=== Raw data ===

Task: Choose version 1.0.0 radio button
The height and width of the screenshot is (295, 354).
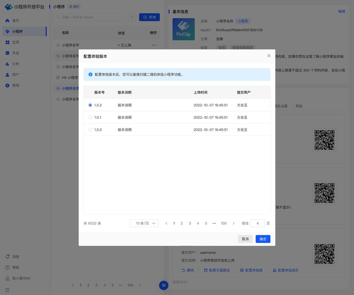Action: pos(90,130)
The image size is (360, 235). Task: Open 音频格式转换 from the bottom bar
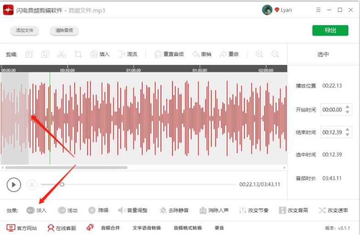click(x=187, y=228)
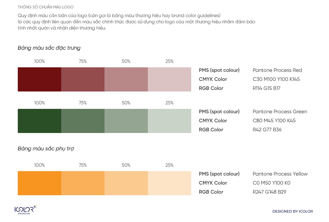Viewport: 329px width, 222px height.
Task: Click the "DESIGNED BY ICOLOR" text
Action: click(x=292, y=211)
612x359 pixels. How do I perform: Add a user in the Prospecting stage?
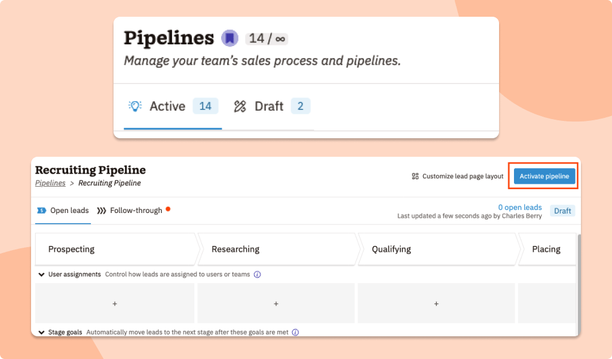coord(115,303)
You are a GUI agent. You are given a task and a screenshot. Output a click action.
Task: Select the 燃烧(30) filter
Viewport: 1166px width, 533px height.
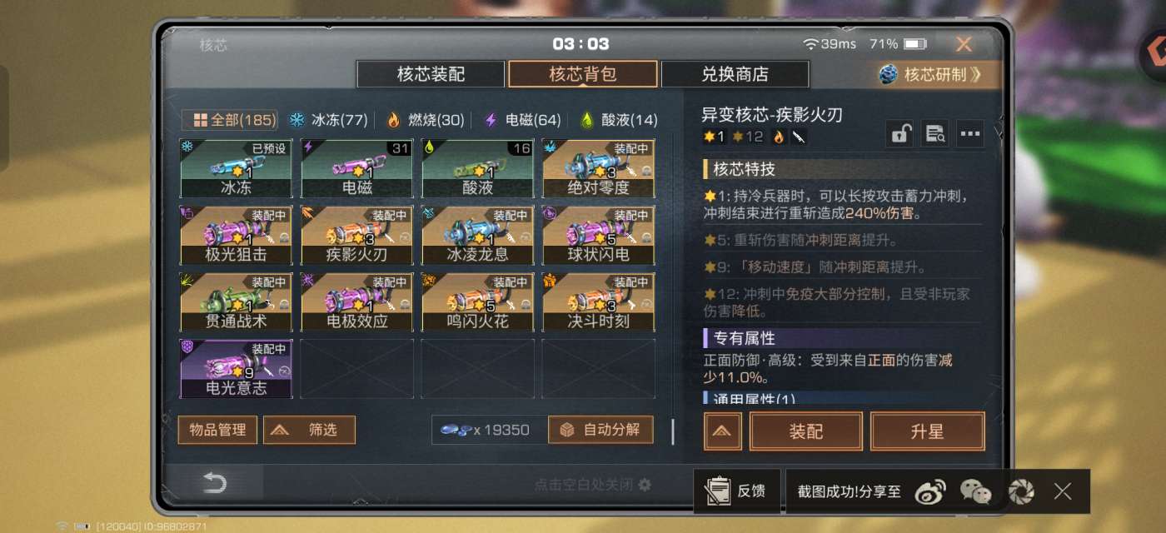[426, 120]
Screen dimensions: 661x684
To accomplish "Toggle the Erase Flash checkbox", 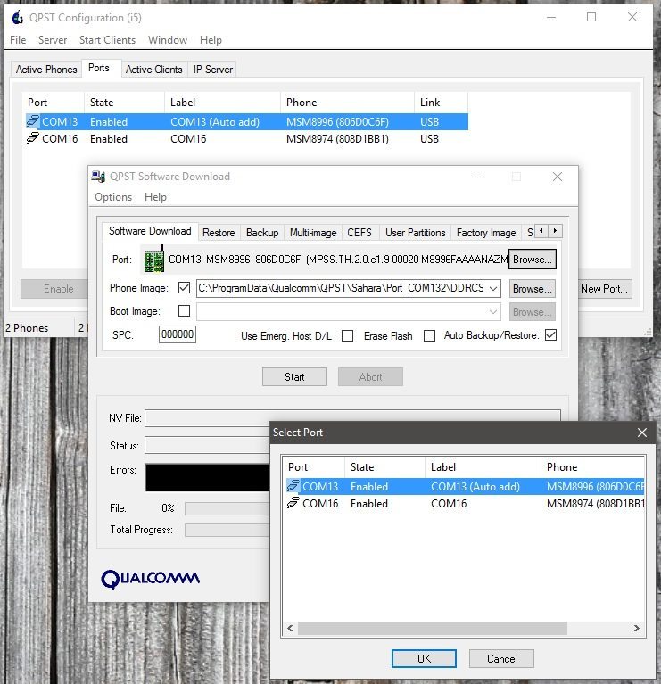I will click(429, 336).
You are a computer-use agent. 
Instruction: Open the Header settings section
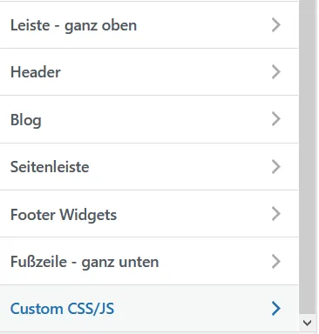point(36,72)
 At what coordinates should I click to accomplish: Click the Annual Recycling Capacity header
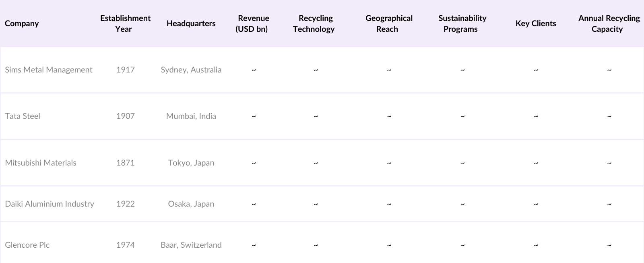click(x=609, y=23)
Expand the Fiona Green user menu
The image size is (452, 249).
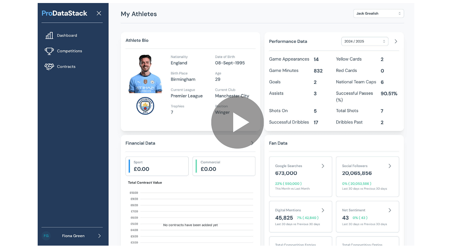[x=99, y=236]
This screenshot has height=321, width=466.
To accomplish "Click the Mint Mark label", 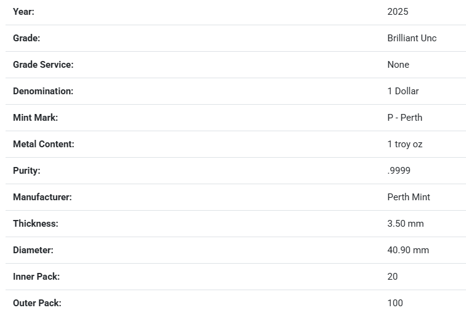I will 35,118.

===

Short task:
Gather every line in the items above that contains the word "image". Case counts, so match its capitalization.

Result:
The image size is (360, 235). Task: Open 音频格式转换 from the bottom bar
The image size is (452, 249).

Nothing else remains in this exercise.